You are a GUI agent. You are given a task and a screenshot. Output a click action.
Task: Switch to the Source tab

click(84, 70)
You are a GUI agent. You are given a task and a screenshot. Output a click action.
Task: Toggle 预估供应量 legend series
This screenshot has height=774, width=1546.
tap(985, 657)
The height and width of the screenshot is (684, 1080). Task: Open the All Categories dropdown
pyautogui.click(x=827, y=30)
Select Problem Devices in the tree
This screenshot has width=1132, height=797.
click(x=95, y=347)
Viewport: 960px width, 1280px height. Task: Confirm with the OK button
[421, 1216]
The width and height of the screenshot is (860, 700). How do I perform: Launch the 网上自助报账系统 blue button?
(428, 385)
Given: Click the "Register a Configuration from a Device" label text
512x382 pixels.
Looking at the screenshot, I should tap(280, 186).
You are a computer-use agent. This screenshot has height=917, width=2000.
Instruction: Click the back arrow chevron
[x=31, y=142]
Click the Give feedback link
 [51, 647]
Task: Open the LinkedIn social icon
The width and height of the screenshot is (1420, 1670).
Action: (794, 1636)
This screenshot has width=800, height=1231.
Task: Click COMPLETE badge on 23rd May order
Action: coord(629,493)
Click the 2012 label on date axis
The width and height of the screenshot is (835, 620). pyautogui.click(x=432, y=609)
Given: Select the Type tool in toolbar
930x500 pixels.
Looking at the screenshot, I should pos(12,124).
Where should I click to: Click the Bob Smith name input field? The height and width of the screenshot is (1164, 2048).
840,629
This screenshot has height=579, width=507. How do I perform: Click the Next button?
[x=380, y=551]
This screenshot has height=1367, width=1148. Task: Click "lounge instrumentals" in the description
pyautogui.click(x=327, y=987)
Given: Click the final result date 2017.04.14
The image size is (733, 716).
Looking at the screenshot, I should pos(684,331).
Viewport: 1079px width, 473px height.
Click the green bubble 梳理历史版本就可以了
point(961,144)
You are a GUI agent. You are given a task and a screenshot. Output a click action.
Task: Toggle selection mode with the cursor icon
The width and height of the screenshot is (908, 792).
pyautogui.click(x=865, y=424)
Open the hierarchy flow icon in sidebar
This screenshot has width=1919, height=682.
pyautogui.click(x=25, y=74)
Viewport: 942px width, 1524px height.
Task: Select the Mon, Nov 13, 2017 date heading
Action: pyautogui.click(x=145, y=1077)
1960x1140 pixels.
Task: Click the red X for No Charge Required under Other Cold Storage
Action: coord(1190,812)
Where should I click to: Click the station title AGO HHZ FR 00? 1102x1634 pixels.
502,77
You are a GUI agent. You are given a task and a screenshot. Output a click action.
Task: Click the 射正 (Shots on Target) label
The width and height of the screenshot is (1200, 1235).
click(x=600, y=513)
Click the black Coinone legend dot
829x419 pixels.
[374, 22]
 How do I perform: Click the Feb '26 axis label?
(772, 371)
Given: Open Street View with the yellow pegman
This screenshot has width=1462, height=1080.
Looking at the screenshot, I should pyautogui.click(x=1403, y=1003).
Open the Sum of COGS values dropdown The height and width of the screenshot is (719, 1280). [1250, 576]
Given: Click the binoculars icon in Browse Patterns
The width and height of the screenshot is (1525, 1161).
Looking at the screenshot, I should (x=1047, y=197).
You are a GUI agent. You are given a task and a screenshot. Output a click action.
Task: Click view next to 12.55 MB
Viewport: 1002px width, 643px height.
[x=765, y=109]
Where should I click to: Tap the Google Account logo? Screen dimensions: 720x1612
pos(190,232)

* * * * *

ASSIGNED TASK:
Filter the entries and keep only the lines holding "legend".

OUTPUT FOR THIS TASK:
Task: Toggle 预估供应量 legend series
Click the black Coinone legend dot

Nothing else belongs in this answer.